Coating Wood - The challenges

Although wood is an incredibly versatile and beautiful material it does suffer from some problems. For exterior applications in Use Classes 3.1 and 3.2 (EN 335 Part 2) wood in exposed conditions will weather to give a silvery grey driftwood appearance.

However, when wood is sheltered (such as under overhanging eaves) then the wood will retain its original colouration. This leads to a very unsightly appearance with uneven weathering, examples of which are not hard to find. The weathering of wood has been researched for over 100 years and although we understand very well why it happens and what causes it, there has never been a solution developed.

Conventional wood coatings rely on adhesion to the wood surface for their integrity. Over time, the movement of the wood under the coating due to the effects of wetting and drying result in localised failure of the coating, usually at the earlywood latewood boundary. Once this happens, liquid water is able to penetrate below the surface of the coating, which is then forced off due to hydrostatic pressure.

The only remedy is to sand back to good material and re-coat. The only way to stop this from happening is to use more flexible coatings, but this is not feasible because the coating would then be tacky and pick up dirt very rapidly in service. Conventional paints and varnishes also use carbon-based chemistry and carbon-based compounds are susceptible to UV degradation when exposed to sunlight.

Clear coatings suffer from the additional problem that the wood underneath is susceptible to UV degradation and failure can also occur because the surface layers of the wood start to lose their structural integrity as the lignin (which binds the wood cells together) degrades. Putting UV stabilisers and filters in the coatings may slow down this degradation to some extent, but it is the wood that is the Achilles heel in the clear-coating system.

= Activities =
#1 For each statement below, decide whether it agrees with the passage on coating wood. Answer yes or no and quote the words from the passage that decide it. (a) Wood that is sheltered keeps its original color. (b) Research into wood weathering has produced a solution. (c) Conventional coatings usually fail locally at the earlywood latewood boundary.
#2 Extend the passage on coating wood, beginning after its final sentence.

= Entries supplied =
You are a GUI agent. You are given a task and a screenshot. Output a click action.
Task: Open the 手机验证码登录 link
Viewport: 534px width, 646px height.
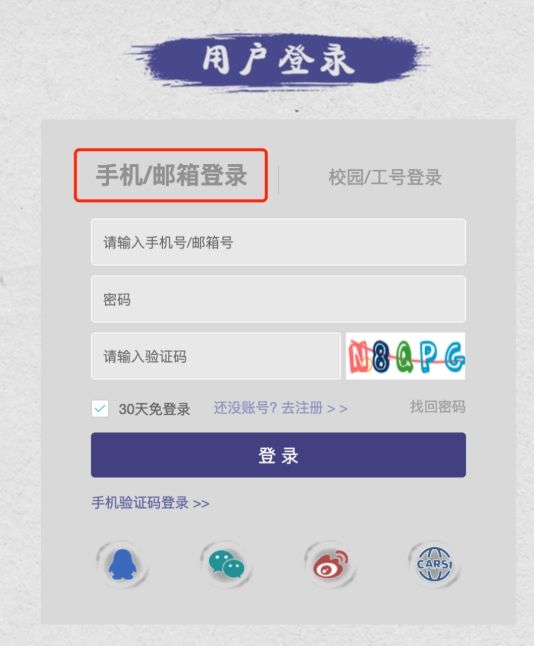(140, 503)
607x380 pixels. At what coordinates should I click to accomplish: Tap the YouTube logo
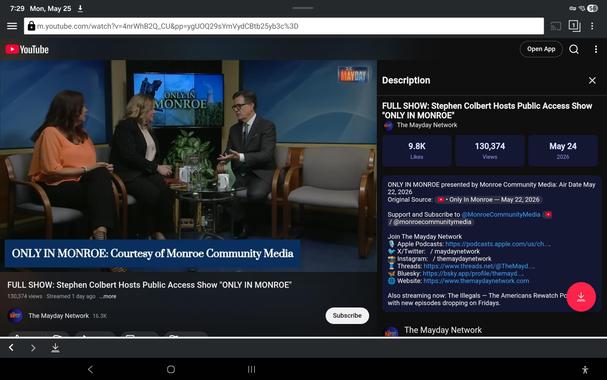(27, 50)

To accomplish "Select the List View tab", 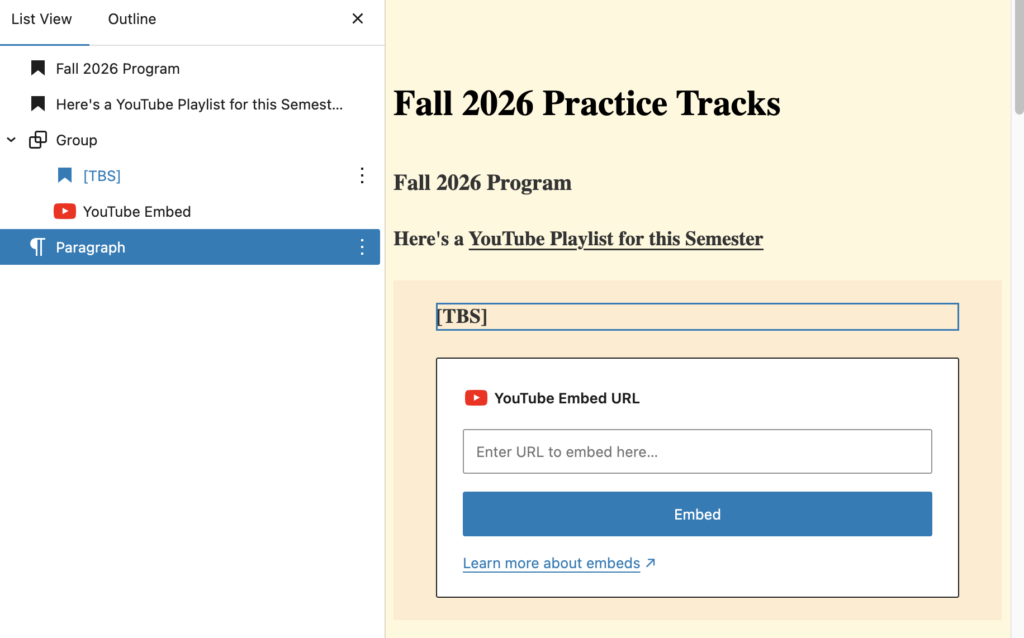I will (42, 19).
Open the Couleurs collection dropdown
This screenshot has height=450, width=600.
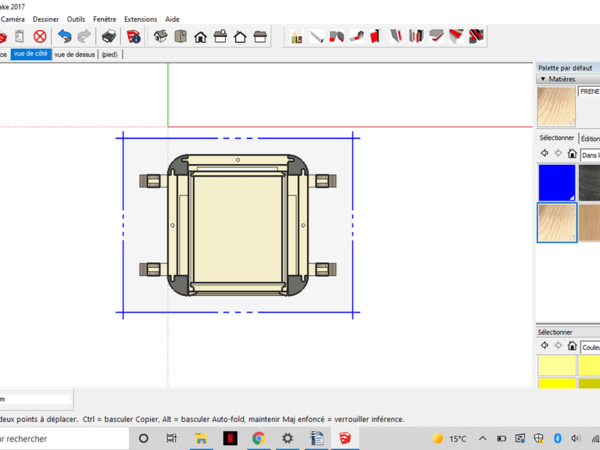[589, 347]
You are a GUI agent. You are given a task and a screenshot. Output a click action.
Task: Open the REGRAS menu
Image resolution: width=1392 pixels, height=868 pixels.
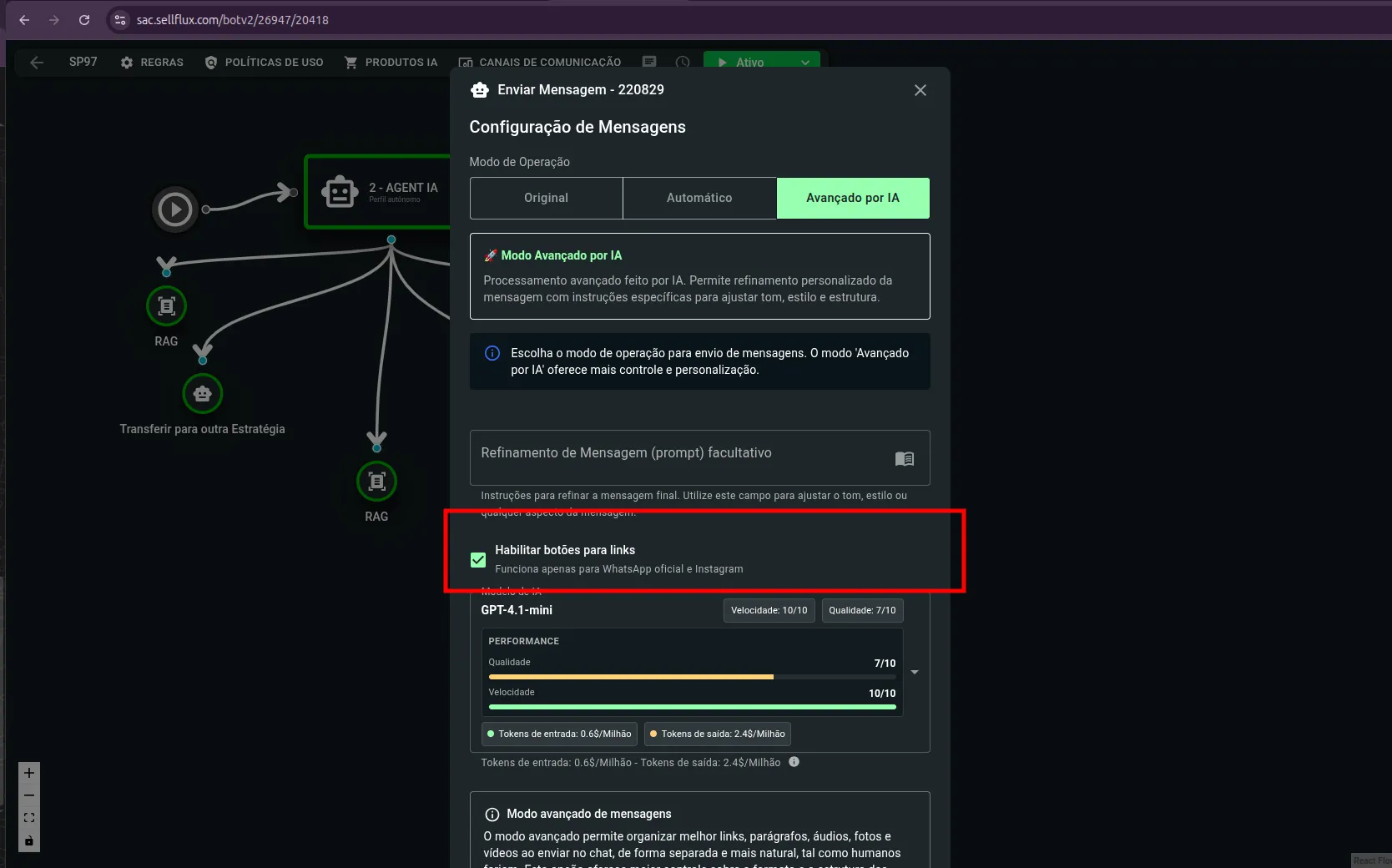click(x=152, y=63)
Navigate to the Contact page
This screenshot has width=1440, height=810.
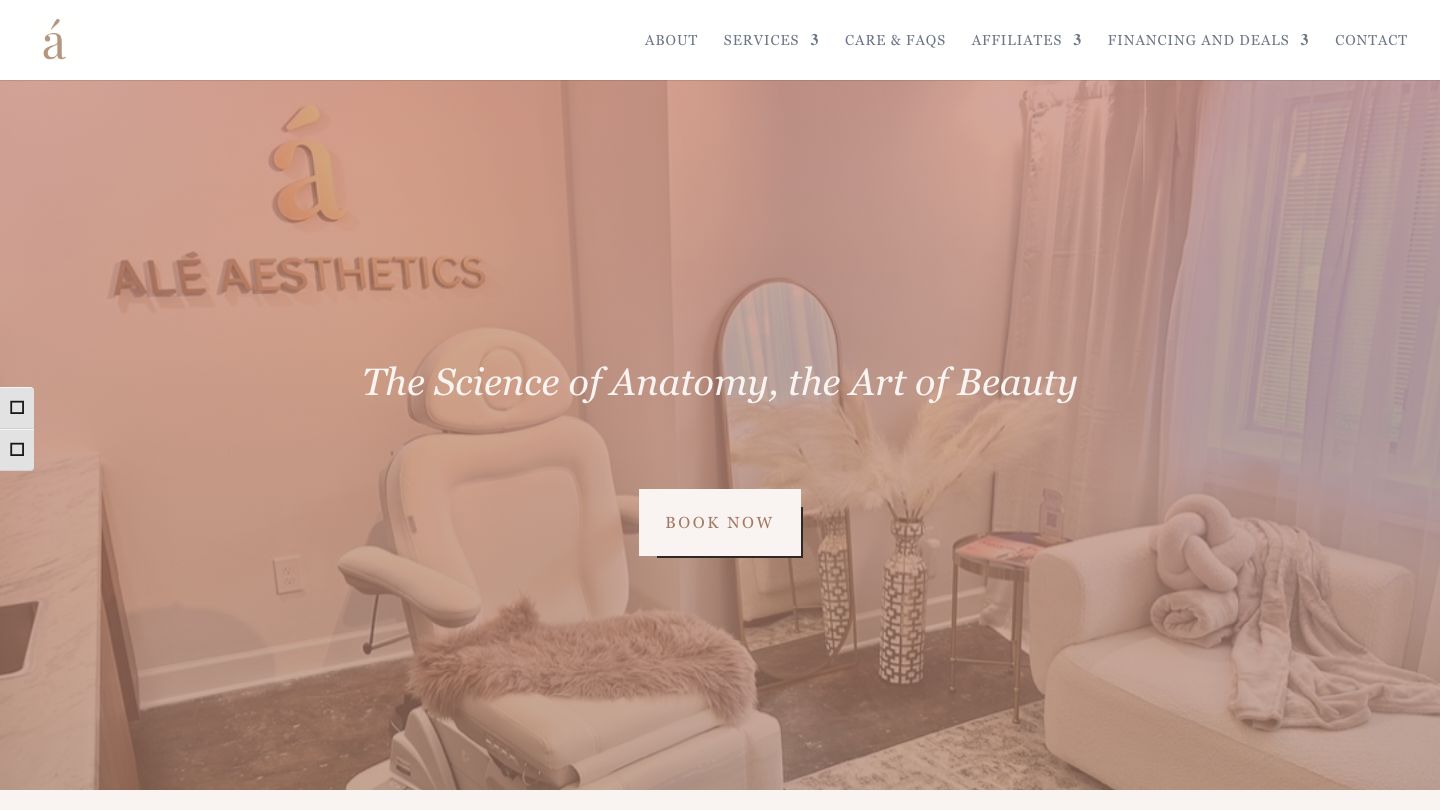[x=1371, y=40]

= Written answers =
#1
(a) Yes: "when wood is sheltered (such as under overhanging eaves) then the wood will retain its original colouration"
(b) No: "there has never been a solution developed"
(c) Yes: "result in localised failure of the coating, usually at the earlywood latewood boundary"

#2
The SiOO:x Wood Protection System is different; it is not a coating, but an envelope. The protection system has two components; the first penetrates the wood where it gradually forms an inert glassy polymer, by reaction with atmospheric carbon dioxide. The second component acts to seal and protect the first application until it is fully cured, but it also forms an inert water resistant envelope which penetrates the wood and gradually creates a grey surface appearance.

It does not stop the lignin from degrading, but it takes the same role by keeping the wood cells glued together, essentially using the strength of glass. Just as important, the wood now has an even weathered appearance once the protection system cures. This means that the unsightly patchy weathering of exterior wood cladding is no longer a problem. SiOO:x Wood Protection locks in the beauty of wood. The SiOO:x polymers that form in the wood have silicon-oxygen bonds, the same as glass and are completely UV stable.